Table 2. Initial and diagnostic haematological investigations required for diagnosing acromegaly.
Investigation Test
Initial Insulin growth factor type 1 (IGF 1)
Growth hormone (GH)
Prolactin
Diagnostic Growth hormone measurements under oral glucose tolerance test (OGTT)

Endocrinology assessment

During this assessment it was noted that there were no abnormalities in visual fields; however, there was a moderate sized multi-nodular goitre. Further investigations were requested, including an MRI pituitary scan and measurement of growth hormone under oral glucose tolerance test (OGTT), the gold standard for confirmation of the diagnosis of acromegaly. The MRI scan showed a well-defined central/left paracentral poorly enhancing lesion measuring 11 x 12x 10 mm (w x h x l) (Figure 4). This appeared to be compatible with a macroadenoma of the pituitary, with no significant supra-cellular extension and no deviation of the pituitary stalk. The optic chiasm and the optic nerve appeared normal, and there appeared to be no involvement of the cavernous sinus. The growth hormone levels measured during the OGTT demonstrated continued GH elevation that was not suppressed. These results are consistent with a diagnosis of acromegaly as a result of a pituitary macroadenoma.

Figure 4. MRIs showing (a) an axial and (b) coronal view of the pituitary macroadenoma.

Treatment

The patient was referred to Leeds General Infirmary for surgical removal, through a transsphenoidal approach, of the pituitary adenoma, with immediate and long-term review undertaken by the endocrinology department at Pinderfields General Hospital.

Discussion

Acromegaly is a rare disorder, with a mean annual incidence of only three cases per 1 million persons.2 Although awareness of this disorder has been increasing, it has been shown that it continues to be underdiagnosed, with an assumed delay of 5–10 years of disease progression prior to diagnosis.11,22 This has remained consistent for 20 years, as the age at diagnosis has not reduced, indicating the need for increased awareness in healthcare professionals.11 As dental malocclusion, a result of excessive mandibular growth, is one of the reported primary complaints of these patients, it is important for dentists and orthodontists to have an understanding of this disorder and be able to refer appropriately to endocrinology where required.1,4,6,9 It has been demonstrated that often these patients present to a number of different healthcare professionals with seemingly unrelated problems prior to their subsequent diagnosis of acromegaly.4,22 It is particularly important that these cases are recognised and diagnosed promptly because there can be numerous long-term systemic complications that can impact a patient's quality of life. These include diabetes mellitus, heart failure, venous thrombo-embolism, sleep apnoea and arthropathy.2,4,7,11 Furthermore, these long-term complications and the continued hypersecretion of growth hormone can reduce a patient's life span.4,8

For confirmation of diagnosis, biochemistry is required.
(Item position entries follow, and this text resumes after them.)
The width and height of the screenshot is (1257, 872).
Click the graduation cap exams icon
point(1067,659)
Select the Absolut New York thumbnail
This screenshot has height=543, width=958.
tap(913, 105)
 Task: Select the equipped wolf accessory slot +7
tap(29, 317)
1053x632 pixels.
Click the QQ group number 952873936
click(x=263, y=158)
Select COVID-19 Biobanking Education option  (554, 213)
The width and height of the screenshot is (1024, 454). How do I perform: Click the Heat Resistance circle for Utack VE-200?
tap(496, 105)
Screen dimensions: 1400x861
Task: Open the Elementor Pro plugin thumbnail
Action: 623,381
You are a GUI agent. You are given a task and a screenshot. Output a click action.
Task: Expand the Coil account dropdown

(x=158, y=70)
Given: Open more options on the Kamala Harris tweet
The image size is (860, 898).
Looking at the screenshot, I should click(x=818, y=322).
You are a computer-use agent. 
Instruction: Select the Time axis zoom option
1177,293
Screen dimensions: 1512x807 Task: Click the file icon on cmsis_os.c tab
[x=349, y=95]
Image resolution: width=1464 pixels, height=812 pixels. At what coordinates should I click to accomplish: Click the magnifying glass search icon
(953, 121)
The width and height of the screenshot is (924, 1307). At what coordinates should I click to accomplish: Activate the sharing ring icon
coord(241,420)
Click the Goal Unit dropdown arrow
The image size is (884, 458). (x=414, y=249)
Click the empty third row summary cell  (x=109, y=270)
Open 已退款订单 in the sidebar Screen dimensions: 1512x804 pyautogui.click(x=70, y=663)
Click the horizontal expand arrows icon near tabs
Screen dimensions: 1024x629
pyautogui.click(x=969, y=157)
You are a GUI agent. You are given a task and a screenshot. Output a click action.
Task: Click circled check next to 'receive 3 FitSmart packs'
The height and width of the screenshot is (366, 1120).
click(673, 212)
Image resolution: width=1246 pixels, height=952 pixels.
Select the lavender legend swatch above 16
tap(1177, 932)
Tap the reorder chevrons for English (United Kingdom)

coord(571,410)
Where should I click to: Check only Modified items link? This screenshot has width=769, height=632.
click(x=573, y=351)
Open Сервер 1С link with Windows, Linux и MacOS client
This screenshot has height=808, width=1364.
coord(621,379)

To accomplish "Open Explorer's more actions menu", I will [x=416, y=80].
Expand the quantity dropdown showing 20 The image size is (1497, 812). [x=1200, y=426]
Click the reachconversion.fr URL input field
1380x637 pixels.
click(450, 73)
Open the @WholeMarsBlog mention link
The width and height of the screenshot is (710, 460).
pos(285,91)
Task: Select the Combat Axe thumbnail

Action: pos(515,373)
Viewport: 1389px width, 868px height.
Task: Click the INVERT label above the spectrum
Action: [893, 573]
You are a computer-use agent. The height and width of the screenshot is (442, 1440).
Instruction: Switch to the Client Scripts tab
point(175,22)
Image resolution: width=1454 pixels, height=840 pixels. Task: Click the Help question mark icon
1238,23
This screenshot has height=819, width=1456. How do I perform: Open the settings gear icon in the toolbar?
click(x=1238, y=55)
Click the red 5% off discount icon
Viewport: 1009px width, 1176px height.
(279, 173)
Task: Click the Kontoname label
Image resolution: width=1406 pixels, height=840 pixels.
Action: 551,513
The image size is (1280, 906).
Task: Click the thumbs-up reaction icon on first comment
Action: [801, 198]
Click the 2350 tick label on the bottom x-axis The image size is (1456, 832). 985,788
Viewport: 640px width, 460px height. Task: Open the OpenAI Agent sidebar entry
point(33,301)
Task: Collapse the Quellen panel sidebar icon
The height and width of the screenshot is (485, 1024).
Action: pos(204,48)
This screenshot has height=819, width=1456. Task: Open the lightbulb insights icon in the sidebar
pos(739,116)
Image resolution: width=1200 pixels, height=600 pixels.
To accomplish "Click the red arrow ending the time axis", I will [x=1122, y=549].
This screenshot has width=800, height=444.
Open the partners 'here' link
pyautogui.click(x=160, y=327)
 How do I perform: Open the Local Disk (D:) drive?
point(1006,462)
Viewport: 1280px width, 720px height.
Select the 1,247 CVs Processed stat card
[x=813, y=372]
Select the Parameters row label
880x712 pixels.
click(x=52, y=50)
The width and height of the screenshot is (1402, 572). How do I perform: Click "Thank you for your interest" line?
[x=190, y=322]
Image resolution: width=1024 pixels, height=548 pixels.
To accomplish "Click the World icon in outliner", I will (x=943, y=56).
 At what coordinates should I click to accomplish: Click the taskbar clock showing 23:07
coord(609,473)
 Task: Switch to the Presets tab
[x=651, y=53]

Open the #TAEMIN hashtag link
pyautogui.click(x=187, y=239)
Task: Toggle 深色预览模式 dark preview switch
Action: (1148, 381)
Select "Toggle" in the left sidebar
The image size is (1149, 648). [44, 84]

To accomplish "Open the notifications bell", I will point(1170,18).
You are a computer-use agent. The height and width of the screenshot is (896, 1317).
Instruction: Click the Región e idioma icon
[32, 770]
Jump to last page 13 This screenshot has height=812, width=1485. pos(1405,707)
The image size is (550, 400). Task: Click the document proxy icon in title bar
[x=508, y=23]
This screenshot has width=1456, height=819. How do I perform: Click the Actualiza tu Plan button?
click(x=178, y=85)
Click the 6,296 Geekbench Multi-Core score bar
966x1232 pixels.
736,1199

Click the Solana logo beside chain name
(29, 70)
An increased serum growth hormone concentration that is not suppressed following an oral glucose tolerance test, and an increase in serum concentration of IGF-1 are the gold standard markers and without which a diagnosis cannot be confirmed.10

As in this case, pituitary tumours are most commonly the cause of these acromegalic changes and the treatment of choice is often surgery.4,6,7,23 However, medical and radiotherapeutic methods are also available options.